A lifetime Tennis player, Keller ran MeshTennis as a side project for several years connecting like-minded players across a social platform — cutting out the noise often found on Facebook. After experiencing significant traction Keller entered talks with a large Tennis media company for a buyout a few years in. While the buyout never came to fruition, the main point of contact within the company would eventually lead to the introduction between Keller and NextGen COO, Brian Vahaly (who played Doubles with Andy Roddick on Tour).

Keller originally came to Boston from Johnson & Johnson through Adam Valkin of General Catalyst, who was at Arts Alliance Ventures in London at the time, recruited him into their Boston based startup, Povo. Valkin, a former Harvard Tennis player, came across MeshTennis and reached out to Keller through the site because he found it impressive.

After dissolving MeshTennis in 2009, Keller weighed several options before ultimately joining Povo to head up product development. One of the options he passed up, looking back, was costly.

“I passed on an opportunity to join the early product team at Facebook,” Keller told me in good humor. Adding, “I’d probably be retired right now.”

While he may have missed a cash windfall from Facebook, Keller has had a successful run nonetheless. After leaving Povo he raised roughly $1 million from a New York VC to found Fafarazzi, a Fantasy Celebrity League whose platform was licensed out to major networks such as Bravo and VH1. During this time period Keller had his MeshTennis acquisition talks as he was still operating the site on the side.

It was in 2009 when Keller would join HubSpot before leaving just over a year later to focus on full time. The Argon Technologies acquisition of his email-focused CRM platform would come about three years after departing HubSpot.

“The acquisition of gave me time to travel and really think about and explore what I wanted to do next,” Keller said. When NextGen came calling, Keller, who is an investor in Boston-based startups ChangeCollective and Cocomama Foods, knew this was the right move at the right time.

What you need to know about NextGen Angels

The angel group, as its name alludes, is focused on the next generation of angel investors. While there are no hard and fast criteria, Keller says membership will be mostly made up of investors 40 years of age or younger. This focus is the key differentiator for the new member-based angel group — something young entrepreneurs in Boston should welcome as they seek to partner with investor with whom they can better relate.

Adding to its uniqueness, NextGen, which pools member dollars into a special purpose vehicle and invests via an LLC, provides investors the rare opportunity to sell off shares early without harming the startup. Furthermore, Keller tells me NextGen expects to close deals within 30 days and does not take a board seat in their investments.

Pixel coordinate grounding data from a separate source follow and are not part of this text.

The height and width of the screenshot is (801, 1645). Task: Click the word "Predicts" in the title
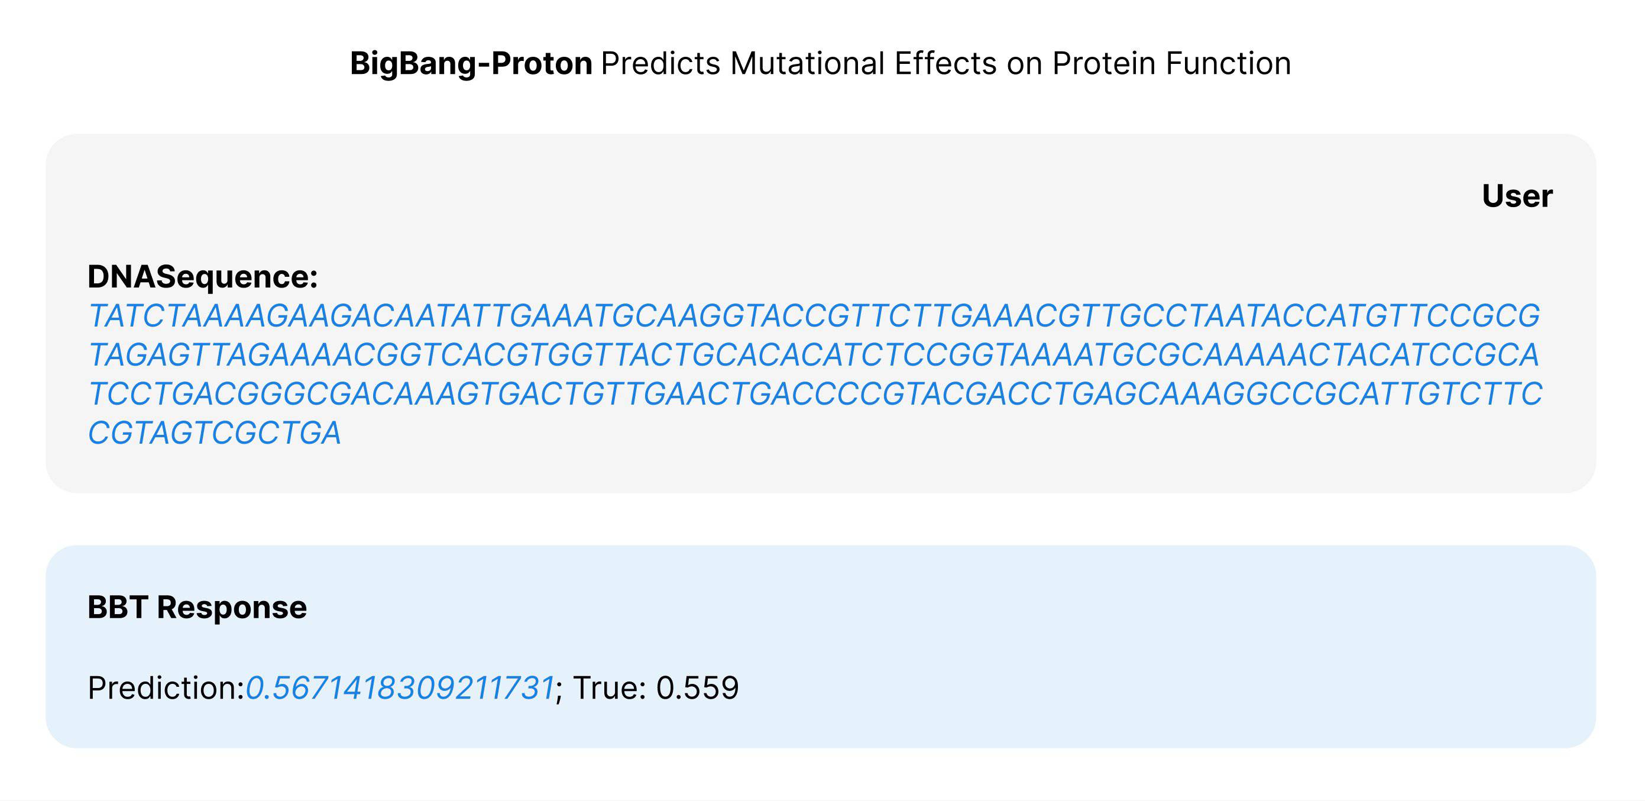click(660, 64)
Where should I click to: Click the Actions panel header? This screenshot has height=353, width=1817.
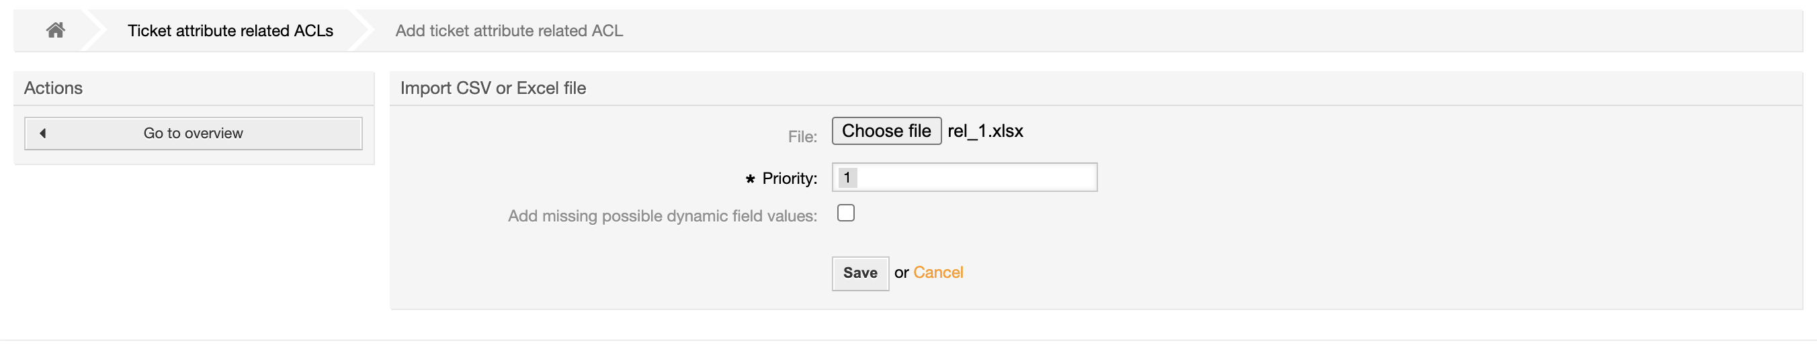coord(54,88)
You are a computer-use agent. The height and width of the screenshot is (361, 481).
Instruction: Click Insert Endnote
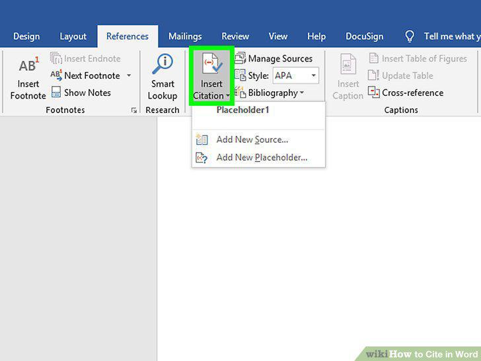click(86, 58)

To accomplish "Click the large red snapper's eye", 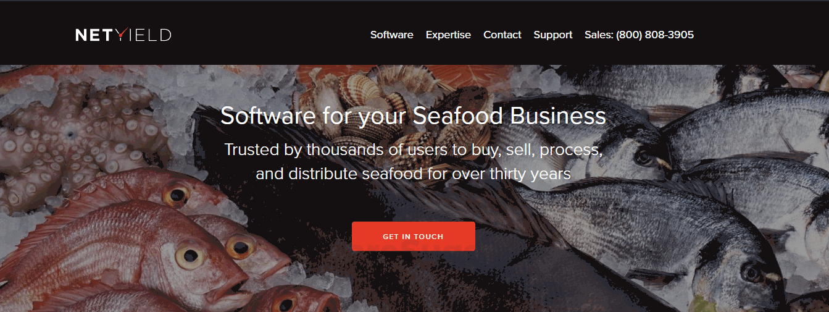I will (x=190, y=255).
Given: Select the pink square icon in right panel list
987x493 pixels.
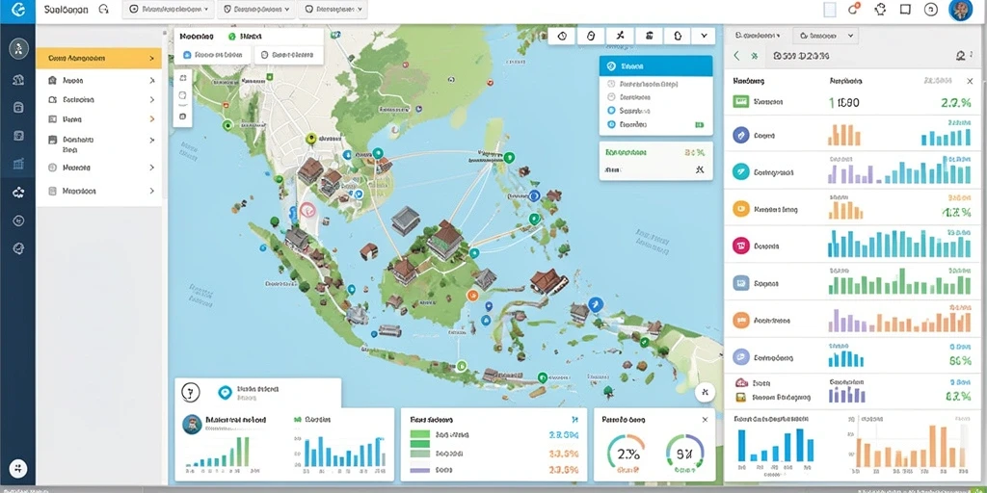Looking at the screenshot, I should coord(741,246).
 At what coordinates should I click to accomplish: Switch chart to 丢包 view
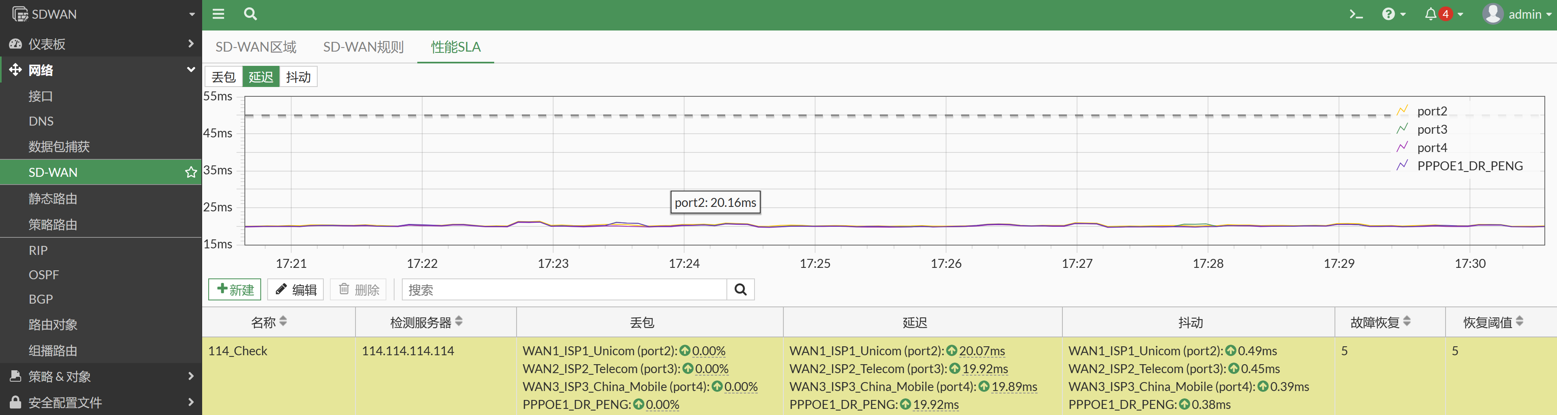tap(224, 77)
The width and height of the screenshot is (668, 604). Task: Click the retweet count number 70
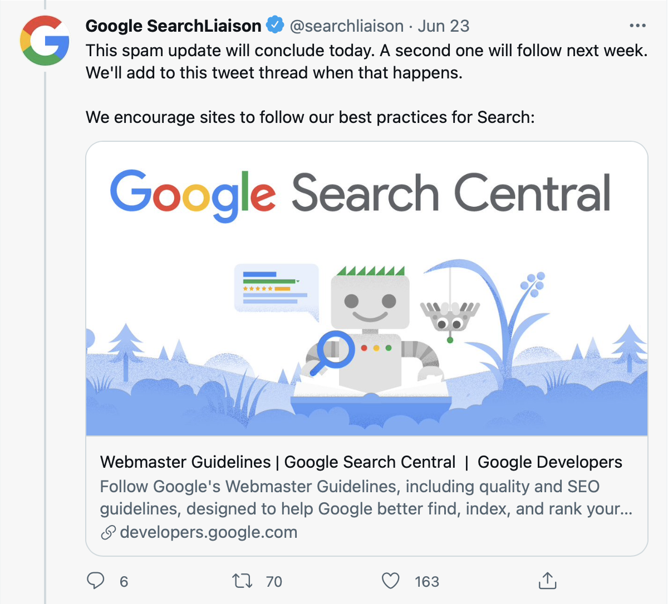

Keller expects NextGen to see two pitches per month. Members then write checks to those entrepreneurs and NextGen will round it out.

“One unique thing with NextGen is when our members make an investment, we’ll try to fill out the round or our allocation with an internal fund we’re currently raising,” Keller explained.

Keller, who is currently building out the membership, is seeking members with previous entrepreneurial or investing experience, or, “ideally both,” he said. As is the case with age, the experience isn’t a requirement. Keller says successful business people with unique experiences or skillsets who are looking to get into investing could also be a great fit.

“It’s a great entry opportunity for new investors as they’ll have the support and backing of our entire membership,” Keller said.

Keller expects NextGen to start hearing pitches in July after he builds out his initial membership.

This is a great addition to the Boston startup ecosystem. Entrepreneurs not only need access to more investors, especially angels, where they can secure early-stage funding, but it should also result in more competition amongst investors and better terms for startups.

We’ll keep a close watch as we anxiously await the announcement of NextGen Angels membership and, ultimately, their first Boston investment.